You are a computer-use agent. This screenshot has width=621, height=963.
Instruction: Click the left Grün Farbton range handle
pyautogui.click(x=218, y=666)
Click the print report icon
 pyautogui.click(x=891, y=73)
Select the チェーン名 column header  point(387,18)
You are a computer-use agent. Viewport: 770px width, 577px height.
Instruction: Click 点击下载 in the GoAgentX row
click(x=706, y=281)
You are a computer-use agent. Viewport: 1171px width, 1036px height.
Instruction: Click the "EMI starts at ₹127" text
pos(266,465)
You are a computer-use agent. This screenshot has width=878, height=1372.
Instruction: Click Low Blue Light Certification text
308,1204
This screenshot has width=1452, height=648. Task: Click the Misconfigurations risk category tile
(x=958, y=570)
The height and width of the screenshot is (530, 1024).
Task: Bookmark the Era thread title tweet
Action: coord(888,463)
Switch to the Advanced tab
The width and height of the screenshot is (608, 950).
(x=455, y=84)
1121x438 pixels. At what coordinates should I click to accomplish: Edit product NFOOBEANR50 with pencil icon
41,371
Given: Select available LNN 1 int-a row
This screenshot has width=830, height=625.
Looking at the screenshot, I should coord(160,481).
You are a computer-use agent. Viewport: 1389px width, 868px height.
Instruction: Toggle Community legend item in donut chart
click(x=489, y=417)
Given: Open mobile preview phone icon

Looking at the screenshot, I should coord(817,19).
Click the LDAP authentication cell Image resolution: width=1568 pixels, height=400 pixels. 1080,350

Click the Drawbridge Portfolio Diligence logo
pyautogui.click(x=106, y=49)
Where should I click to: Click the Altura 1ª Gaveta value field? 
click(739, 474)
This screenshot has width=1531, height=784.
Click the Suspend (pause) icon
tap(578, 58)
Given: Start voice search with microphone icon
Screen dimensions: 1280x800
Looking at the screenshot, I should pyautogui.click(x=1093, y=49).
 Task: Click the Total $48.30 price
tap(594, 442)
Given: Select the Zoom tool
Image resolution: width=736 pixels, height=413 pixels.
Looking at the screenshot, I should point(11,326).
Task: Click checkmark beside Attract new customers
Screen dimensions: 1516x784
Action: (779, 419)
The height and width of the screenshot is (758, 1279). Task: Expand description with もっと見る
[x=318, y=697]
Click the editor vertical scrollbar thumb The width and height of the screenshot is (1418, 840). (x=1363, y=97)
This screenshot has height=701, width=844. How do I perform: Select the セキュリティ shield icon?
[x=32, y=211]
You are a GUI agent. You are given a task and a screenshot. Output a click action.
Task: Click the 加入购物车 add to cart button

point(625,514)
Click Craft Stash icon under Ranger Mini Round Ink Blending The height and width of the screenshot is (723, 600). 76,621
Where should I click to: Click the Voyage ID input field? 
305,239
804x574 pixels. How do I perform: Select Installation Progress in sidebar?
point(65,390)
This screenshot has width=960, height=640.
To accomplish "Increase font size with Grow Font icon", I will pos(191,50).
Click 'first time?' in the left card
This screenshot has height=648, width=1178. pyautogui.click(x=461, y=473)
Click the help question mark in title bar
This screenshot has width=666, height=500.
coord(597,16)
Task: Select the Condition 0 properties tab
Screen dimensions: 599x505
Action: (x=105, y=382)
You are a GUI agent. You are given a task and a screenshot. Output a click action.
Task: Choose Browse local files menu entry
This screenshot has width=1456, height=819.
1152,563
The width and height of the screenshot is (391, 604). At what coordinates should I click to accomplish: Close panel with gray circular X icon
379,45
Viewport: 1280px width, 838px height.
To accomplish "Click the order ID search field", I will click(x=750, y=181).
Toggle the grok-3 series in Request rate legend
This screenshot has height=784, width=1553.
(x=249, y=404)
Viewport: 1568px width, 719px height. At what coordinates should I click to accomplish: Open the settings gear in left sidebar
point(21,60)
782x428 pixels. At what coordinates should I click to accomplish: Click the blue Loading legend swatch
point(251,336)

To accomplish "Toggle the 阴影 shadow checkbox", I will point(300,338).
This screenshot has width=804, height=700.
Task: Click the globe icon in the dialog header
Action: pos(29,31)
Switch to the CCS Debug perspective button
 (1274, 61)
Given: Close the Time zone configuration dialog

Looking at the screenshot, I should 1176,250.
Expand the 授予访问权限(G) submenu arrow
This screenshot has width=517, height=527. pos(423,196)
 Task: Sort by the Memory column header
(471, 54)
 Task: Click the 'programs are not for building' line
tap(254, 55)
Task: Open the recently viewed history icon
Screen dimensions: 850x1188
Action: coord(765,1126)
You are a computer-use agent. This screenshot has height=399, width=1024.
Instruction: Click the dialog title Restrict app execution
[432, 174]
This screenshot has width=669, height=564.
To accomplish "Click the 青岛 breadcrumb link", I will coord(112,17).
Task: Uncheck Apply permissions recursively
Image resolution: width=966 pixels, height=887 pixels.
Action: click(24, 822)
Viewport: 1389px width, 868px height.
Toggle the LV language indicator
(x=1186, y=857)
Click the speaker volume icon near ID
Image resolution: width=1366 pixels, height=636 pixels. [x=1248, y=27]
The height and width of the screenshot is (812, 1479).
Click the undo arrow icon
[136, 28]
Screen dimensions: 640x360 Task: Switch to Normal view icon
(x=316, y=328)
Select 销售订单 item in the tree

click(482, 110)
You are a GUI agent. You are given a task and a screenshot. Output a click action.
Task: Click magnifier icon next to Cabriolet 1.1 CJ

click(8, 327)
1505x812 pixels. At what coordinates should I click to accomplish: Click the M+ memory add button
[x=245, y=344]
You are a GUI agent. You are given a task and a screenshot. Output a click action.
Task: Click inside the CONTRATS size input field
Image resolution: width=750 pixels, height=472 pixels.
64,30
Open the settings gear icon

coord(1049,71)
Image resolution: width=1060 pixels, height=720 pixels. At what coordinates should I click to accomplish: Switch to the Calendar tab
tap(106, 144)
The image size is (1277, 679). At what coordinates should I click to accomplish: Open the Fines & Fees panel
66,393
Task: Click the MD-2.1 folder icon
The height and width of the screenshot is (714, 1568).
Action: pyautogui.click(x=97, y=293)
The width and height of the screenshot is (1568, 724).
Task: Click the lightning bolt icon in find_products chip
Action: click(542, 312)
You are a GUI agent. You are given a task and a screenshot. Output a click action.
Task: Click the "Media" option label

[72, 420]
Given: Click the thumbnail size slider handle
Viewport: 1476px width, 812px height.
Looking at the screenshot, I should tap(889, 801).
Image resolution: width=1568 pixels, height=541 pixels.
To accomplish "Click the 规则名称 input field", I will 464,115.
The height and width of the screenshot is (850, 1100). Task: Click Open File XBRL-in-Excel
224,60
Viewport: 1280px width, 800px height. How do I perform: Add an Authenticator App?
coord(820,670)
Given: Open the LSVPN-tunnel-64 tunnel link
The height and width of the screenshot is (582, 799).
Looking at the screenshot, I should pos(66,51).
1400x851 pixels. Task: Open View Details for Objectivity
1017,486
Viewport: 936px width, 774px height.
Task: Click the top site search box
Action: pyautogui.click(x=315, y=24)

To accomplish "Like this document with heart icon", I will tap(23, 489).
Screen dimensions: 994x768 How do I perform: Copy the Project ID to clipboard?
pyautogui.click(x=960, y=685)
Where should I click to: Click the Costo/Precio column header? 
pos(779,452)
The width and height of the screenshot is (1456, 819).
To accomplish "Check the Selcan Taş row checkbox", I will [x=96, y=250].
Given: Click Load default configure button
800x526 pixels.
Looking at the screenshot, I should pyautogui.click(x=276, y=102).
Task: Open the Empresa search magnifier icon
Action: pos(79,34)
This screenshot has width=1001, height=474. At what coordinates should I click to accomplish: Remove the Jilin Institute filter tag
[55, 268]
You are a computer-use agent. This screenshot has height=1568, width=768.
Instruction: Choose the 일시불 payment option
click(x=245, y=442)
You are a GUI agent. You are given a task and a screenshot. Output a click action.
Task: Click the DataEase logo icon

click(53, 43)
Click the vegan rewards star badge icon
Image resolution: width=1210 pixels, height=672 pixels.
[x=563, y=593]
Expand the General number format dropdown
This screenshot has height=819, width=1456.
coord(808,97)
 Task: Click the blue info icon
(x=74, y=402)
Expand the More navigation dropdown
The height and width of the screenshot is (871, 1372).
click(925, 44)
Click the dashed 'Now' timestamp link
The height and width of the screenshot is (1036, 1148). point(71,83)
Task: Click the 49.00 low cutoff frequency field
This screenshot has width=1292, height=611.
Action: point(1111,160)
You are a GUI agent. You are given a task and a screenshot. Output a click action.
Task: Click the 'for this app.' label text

• • •

» Exercise prompt
Rewrite the rows above from the first line through the line that contains "click(x=706, y=281)", including the requests, and multiply every coordinate in the answers by 2.55, rounding to whole numbers with halves rounded up.

» Answer to this exercise
You are a computer-use agent. This screenshot has width=621, height=963.
Instruction: Click the left Grün Farbton range handle
pyautogui.click(x=556, y=1698)
Click the print report icon
 pyautogui.click(x=2272, y=186)
Select the チェーン名 column header  point(987,46)
You are a computer-use agent. Viewport: 770px width, 577px height.
Instruction: Click 点击下载 in the GoAgentX row
click(x=1800, y=717)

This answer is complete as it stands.